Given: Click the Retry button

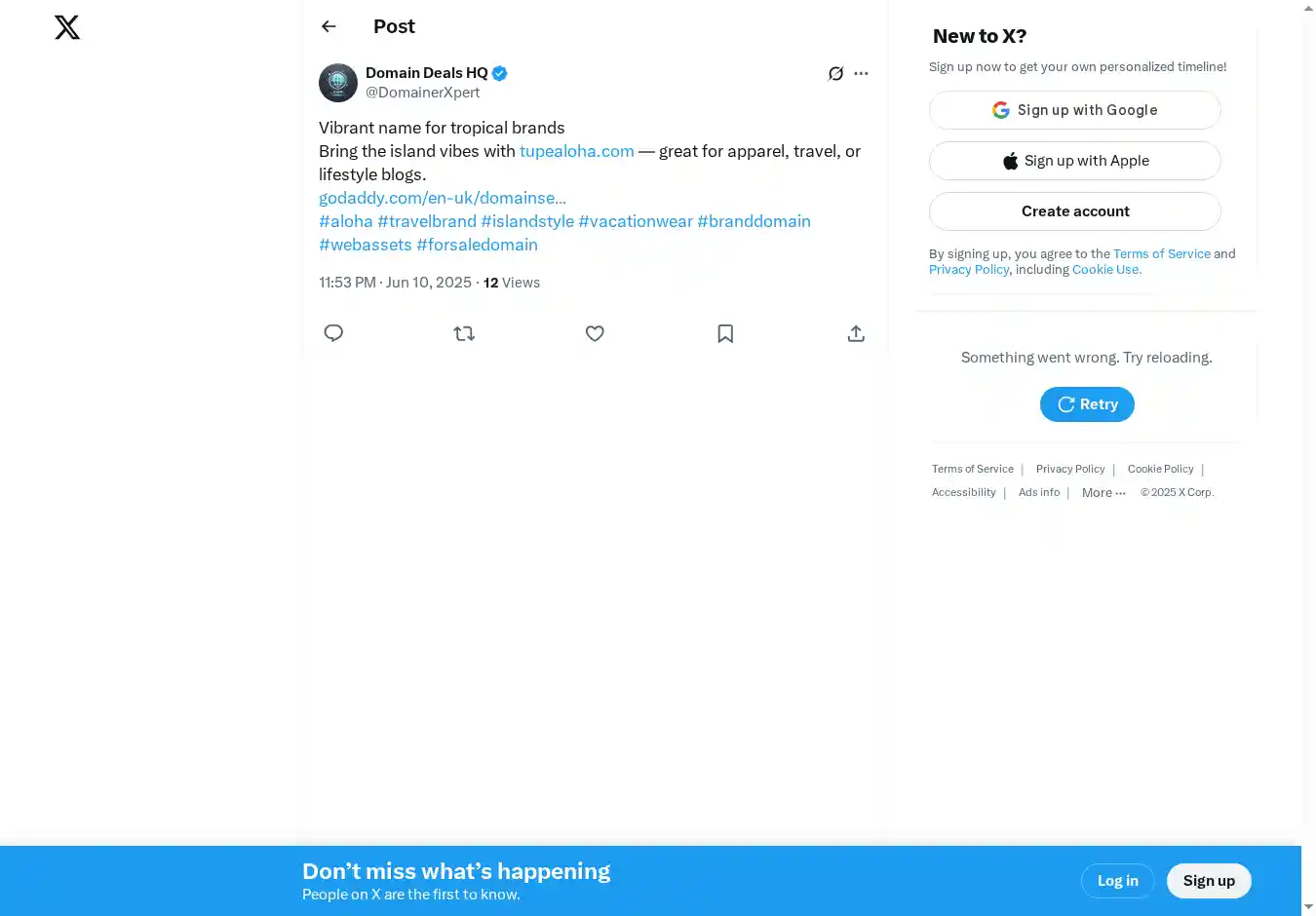Looking at the screenshot, I should [x=1087, y=404].
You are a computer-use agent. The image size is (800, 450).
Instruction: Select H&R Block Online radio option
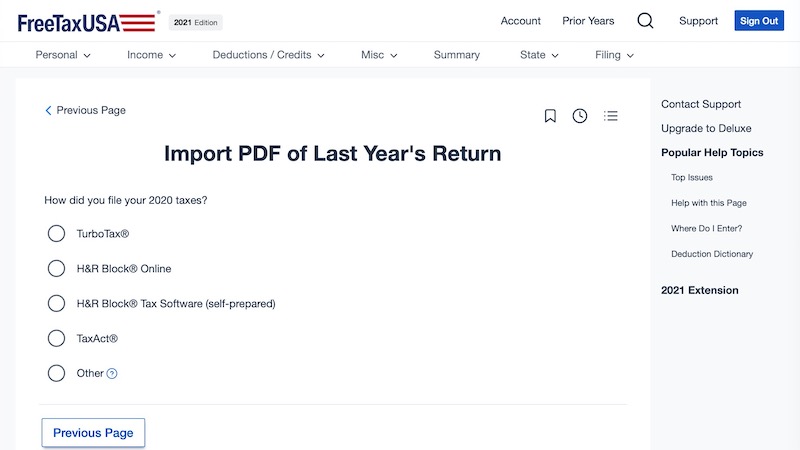click(x=56, y=268)
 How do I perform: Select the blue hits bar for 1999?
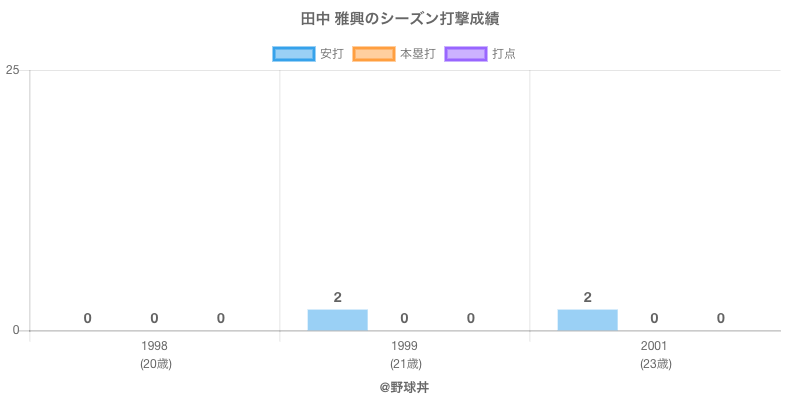pos(337,320)
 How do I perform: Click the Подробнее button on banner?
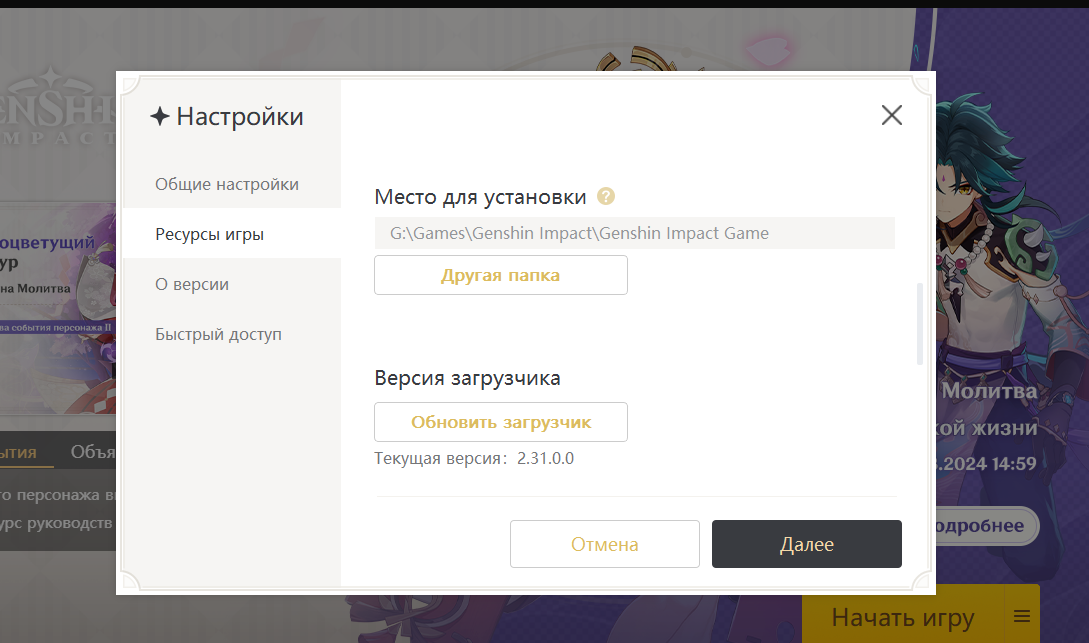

========================

Only the lines from the one holding "Instruction: Select H&R" to the last line of the entries above should be printed, exactly as they appear and with no pictures.

* _RESULT_:
Instruction: Select H&R Block Online radio option
click(x=56, y=268)
 How do I perform: Select the blue hits bar for 1999?
pos(337,320)
 How do I perform: Click the Подробнее button on banner?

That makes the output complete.